Each term may be preceded by the standard Boolean operators
not, and, or or. If you search for
"dogs not pizzas", you'll find all documents
containing the word "dogs" except those documents
which also contain the word "pizzas". If you type in
"and hot and dog and pizzas", you'll find only those
documents which contain all three search terms. The default
value is or. Thus, a search for "hot dog pizzas"

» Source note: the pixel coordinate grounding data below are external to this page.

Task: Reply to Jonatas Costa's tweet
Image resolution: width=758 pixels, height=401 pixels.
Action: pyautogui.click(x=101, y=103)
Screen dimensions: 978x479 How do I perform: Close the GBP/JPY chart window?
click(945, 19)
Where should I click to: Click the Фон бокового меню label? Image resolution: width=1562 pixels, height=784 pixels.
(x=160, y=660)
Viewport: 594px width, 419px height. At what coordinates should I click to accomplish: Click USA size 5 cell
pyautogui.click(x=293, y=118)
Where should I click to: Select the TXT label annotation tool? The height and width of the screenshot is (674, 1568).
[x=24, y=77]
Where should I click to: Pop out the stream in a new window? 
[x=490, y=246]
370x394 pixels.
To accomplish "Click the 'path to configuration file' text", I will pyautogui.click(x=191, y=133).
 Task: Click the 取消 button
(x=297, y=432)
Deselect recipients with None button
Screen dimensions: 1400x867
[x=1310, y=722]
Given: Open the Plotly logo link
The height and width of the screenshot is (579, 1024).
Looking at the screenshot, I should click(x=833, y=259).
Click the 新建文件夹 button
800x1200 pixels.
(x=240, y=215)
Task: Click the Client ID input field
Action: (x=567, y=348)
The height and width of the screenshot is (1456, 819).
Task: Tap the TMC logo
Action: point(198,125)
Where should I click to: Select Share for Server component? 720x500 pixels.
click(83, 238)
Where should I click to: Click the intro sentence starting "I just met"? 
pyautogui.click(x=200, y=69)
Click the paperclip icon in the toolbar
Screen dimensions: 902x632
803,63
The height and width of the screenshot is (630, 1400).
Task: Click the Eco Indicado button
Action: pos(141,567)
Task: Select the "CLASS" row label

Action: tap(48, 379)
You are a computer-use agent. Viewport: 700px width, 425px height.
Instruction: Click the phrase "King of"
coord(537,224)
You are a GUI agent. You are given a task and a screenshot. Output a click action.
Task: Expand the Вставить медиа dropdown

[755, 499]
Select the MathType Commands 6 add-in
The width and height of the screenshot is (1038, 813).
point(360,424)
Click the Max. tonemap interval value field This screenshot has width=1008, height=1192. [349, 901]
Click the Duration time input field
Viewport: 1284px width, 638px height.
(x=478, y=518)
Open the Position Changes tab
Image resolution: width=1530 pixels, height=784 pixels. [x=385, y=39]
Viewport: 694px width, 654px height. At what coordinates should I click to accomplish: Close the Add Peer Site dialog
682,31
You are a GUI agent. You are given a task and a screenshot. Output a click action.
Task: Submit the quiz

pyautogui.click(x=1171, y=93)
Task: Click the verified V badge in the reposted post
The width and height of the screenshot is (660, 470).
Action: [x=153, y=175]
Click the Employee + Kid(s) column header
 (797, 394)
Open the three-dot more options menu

would return pages with at least one of the three
terms.
Altavista's shorthand notation works too. A search on
"dogs -hot" is equivalent to the first example, and
"+hot +dog +pizzas" will return the same documents as the
second.
If a search term has at least one capital letter, like
"parIS", the search will be case sensitive with respect to
that word - that is, only documents containing "parIS" will
be found. On the other hand, lowercase words like "paris"
will generate hits from "Paris", "PARIS", or
"parIS".
To group a collection of words, use quotes. For example, the
query "Zoltan Milosevic" (quotes included) would not
generate a hit from "Slobodan Milosevic met with Zoltan Smith".
Without quotes, the sentence would count. Boolean operators can also
act on quotations: a search on '+the +kitten not "the
kitten"' would return only those documents where "the"
and "kitten" appear separately.
Intermediate Search finds words, not strings. A search for
"in" would turn up only that word, not "bin",
"inside", or "acquaintance". To perform a string
search, preface your term with the dollar sign - a query on
"$in" would find all words lists above. Note that more
complex wildcard searches using the asterisk are not
permitted. Including the asterisk in your query will return a list
of all files, but that's its only function.